Prospective, nonrandomized study of 3 95 patients with ISS > 9 who  received LDH, SCD, or no prophylaxis. VTE rate: LDH - 3.2%; SCD - 2.7%; no prophylaxis - 8.8%.  Sub-group analysis revealed no significant difference in VTE rate between LDH and no prophylaxis. Some randomization problems with study.

Ruiz AJ

1991

Heparin, deep venous thrombosis, and trauma patients. Am J Surg 162:159-62

III

Non-randomized study in which 100 consecutive patients received LDH or no prophylaxis. VTE rate: LDH - 28%; no prophylaxis - 2%.  LDH patients were more severely injured and at bed rest for a longer time period.

Knudson MM

1994

Prevention of venous thromboembolism in trauma patients. J Trauma 37:480-7

II

Randomized, prospective study of 251 patients receiving LDH, SCD or no prophylaxis. There was no significant benefit or VTE with prophylaxis.  There was no significant benefit on VTE with prophylaxis except in the subgroup of neurotrauma patients in whom SCD seemed to offer protection.

Upchurch GR Jr

1995

Efficacy of subcutaneous heparin in preventi on of venous thromboembolic events in trauma patients. AM Surg 61:749-55

III

Meta-analysis on the use of LDH in 1102 trauma patients revealed no significant benefit on VTE rate: LDH - 10%, no prophylaxis - 7% (p=0.771).

Geerts WH

1996

A comparison of low-dose heparin and low­molecular-weight heparin as prophylaxis against venous thromboembolism after major trauma. N Engl J Med 335:701-7

I

Randomized, double-blind, prospective trial in 334 trauma patients of LDH vs LMWH. LMWH significantly decreased DVT rate (31% vs 44% for LDH, p=0.014).

Napolitano LM

1995

Asymptomatic deep venous thrombosis in the trauma patient: Is an aggressive screening protocol justified? J Trauma 39:651-9

III

437 screened for DVT, nonrandomized.

VTE rate: LDH - 8.6%, SCD - 11.6%, LDH & SCD - 8.0%, no prophylaxis - 11.9%.

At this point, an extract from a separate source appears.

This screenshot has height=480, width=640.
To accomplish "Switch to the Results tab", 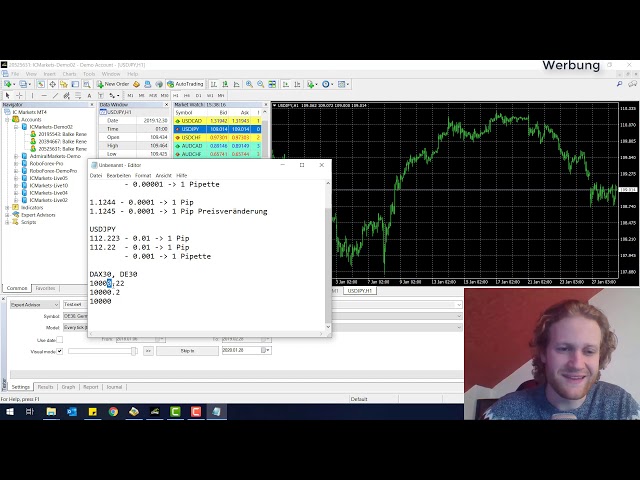I will point(45,387).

No difference in VTE rate between groups.

Velamahos GC

1998

Inability of an aggressive policy of thromboprophylaxis to prevent deep venous thrombosis (DVT) in critically injured patients: are current methods of DVT prophylaxis insufficient? J AM Coll Surg 187:529-533, 1998

II

200 critically injured patients included received VT prophylaxis (L DH and/or SCD) with weekly Duplex; 26 developed proximal DVT (13%), 4 PE (2%). Risk factors were severe chest injuries; extremity fractures, high PEEP levels during mechanical ventilation.

Velamahos GC

2000

Prevention of venous thromboembolism after injury: an evidence-based report-Part I: analysis of risk factors and evaluation of the role of vena cava filters. J Trauma 49:132-139, 2000

I

Meta-analysis; 4 randomized control studies of LDH vs no prophylaxis; no difference in DVT rate (OR 0.965; 95% CI o.353, 2.636).